Nichts ist passiert. Damit war ja zu rechnen, denn ein Sohn, der seinen Vater wirklich liebt, widerspricht ihm auch. Wem sonst sollte er nicht gehorchen? Wenn ein Sohn seinen Vater wirklich liebt und ihm vertraut, wendet er sich auch mal ab – denn er weiß, die Beziehung ist so tief, dass ihr selbst Ungehorsam nichts anhaben kann. Sie wird dadurch bereichert. Das Gegenteil bereichert. In Wirklichkeit ist das Gegenteil gar kein Gegenteil, sondern nur ein Rhythmus, ein Rhythmus im selben Takt: Mal gehorcht man und mal widersetzt man sich – es ist ein Rhythmus. Wenn man dagegen immerzu nur gehorcht, ständig gehorcht, wird alles monoton und tot. Monotonie ist das Wesen des Todes – weil kein Gegenteil da ist.

Das Leben ist lebendig, weil das Gegenteil da ist, ein Rhythmus da ist. Man geht, man kommt zurück; man reist ab, man kommt an; mal gehorcht man nicht, mal doch; man liebt und man hasst. So ist das Leben, nicht aber die Logik.

Die Logik sagt: Wenn du liebst, kannst du nicht hassen. Wie kannst du wütend werden, wenn du liebst? Wer so lebt, wird auf die Dauer eintönig – immer dieselbe Tonlage. Aber damit verspannt man sich, dann ist es unmöglich, sich zu entspannen. Für die Logik gibt es nur lineare Vorgänge: Es geht immer geradeaus. Aber das Leben bewegt sich in Kreisen: Die Linie steigt auf, geht wieder runter, bildet einen Kreis.
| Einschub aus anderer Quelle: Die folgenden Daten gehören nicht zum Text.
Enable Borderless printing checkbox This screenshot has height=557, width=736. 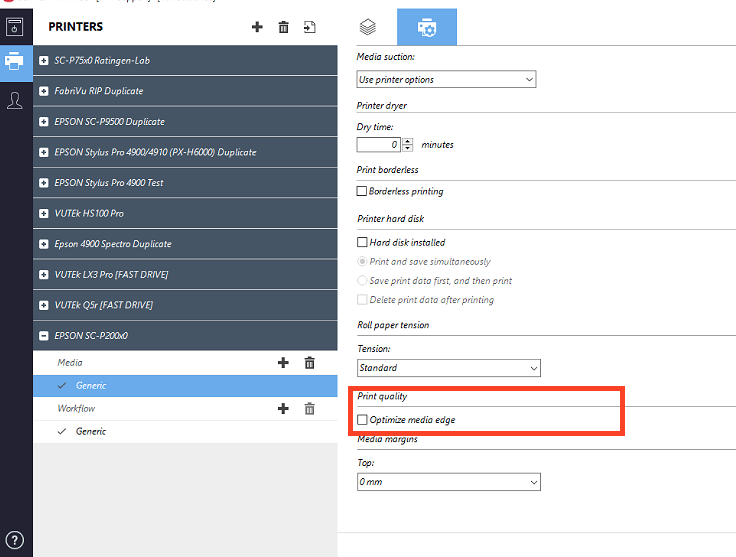point(362,191)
Ihr kennt sicher alle den chinesischen Kreis von Yin und Yang. Genauso ist das Leben: Gegensätze, die sich vermischen. Dieser Kreis von Yin und Yang ist halb schwarz, halb weiß. Mitten im Weiß ist ein schwarzer Punkt, und mitten im Schwarz ist ein weißer Punkt: Das Weiße dringt in das Schwarze ein, und das Schwarze dringt in das Weiße ein – es ist ein Kreis. Die Frau wird zum Mann, der Mann wird zur Frau – so ist das Leben. Und wer genau beobachtet, wird es in seinem Innern erkennen.
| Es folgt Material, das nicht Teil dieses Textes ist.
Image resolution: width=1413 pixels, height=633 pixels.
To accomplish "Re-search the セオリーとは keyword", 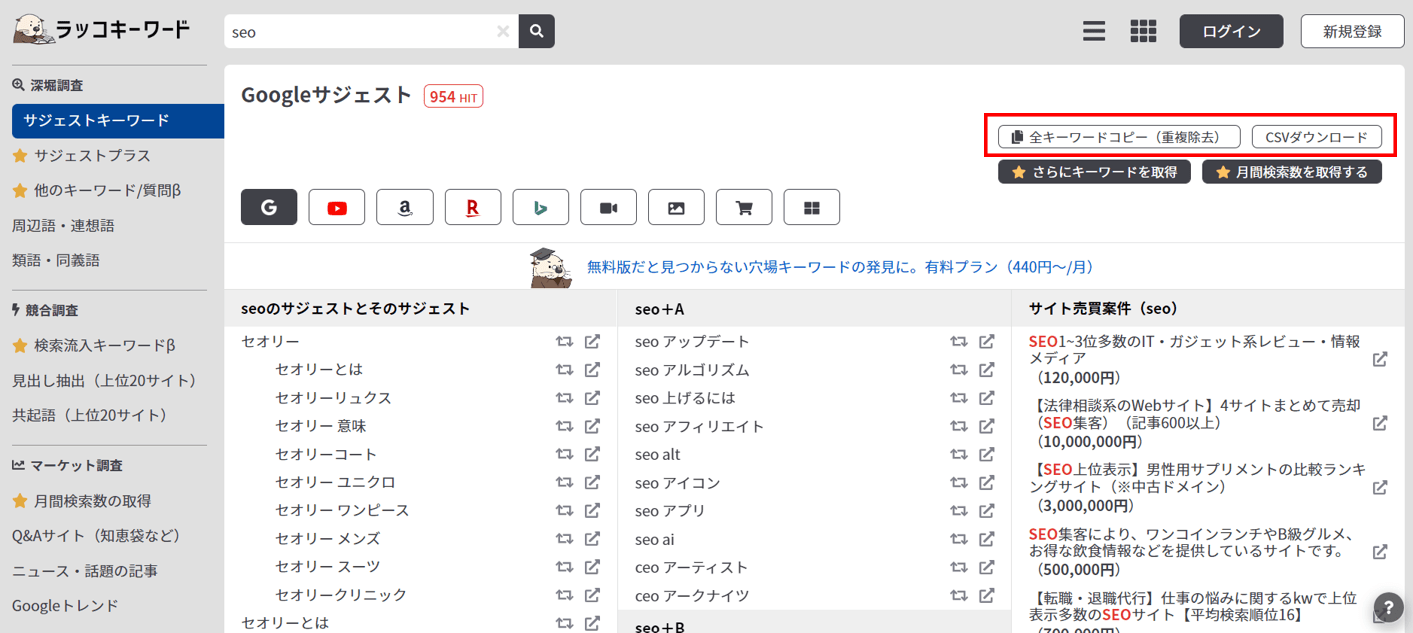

Ein Mann kann nicht rund um die Uhr ein Mann sein, das geht einfach nicht, manchmal wird er zur Frau. Eine Frau kann nicht rund um die Uhr eine Frau sein, manchmal wird sie auch zum Mann. Sie gehen zum Gegenpol. Wenn eine Frau wütend wird, ist sie keine Frau mehr; sie wird aggressiver als jeder Mann, und sie wird gefährlicher als jeder Mann, denn ihr Mannsein ist reiner und unverbraucht. Sobald sie es aber aktiviert, bekommt es eine Schärfe, mit der sich kein Mann messen kann.